As usual, OWASP has a great write-up on this. They cover a lot of the key points you would want to look at when building your application.
First thing is first, you have build your form/app to receive files. This is easily done. MVC4 has the concept of HttpPostedFileBase which is the type the file shows up as. A couple of notes, you must make sure that the name of your input field matches that of the parameter input to your controller method. Secondly, you must set the enctype of the form to multipart/form-data. See this post for more info.
One last thing, the checks below take into account a lot of assumptions about the types of files you want to accept. You will most probably tailor them to your specific example. In my case, I am focusing on docx or xlsx files.

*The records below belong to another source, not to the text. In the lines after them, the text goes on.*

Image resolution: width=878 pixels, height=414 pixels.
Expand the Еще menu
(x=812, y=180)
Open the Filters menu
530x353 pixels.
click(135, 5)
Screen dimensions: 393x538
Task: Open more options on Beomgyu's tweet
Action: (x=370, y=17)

Check 1: Is a file actually there?
Basically this is the equivalent to the ModelState.IsValid() method. You want to make sure you are actually processing a file.
  if (file == null){
   return View("Error");
  }
Check 2: File Size
One of the first checks you are going to want to do is around file size. You can use the request limits feature of request filtering to limit the maximum size you would like to handle. A couple of notes is that this setting is a global setting, and not page specific. Further to this, you cannot set a "minimum" size. You could check for file size in the code (just call length on the input stream), and this might be a valid check in your case.
Check 3: File Name
We have to remember here that the interpreted file name and content type is actually passed directly from the http request. This means that it is untrusted client side input and must be validated. You may want to run a series of checks, but the basics would be length of the file name and a regular expression match. Here you will want to make some assumptions about the types of files/file names you will be getting.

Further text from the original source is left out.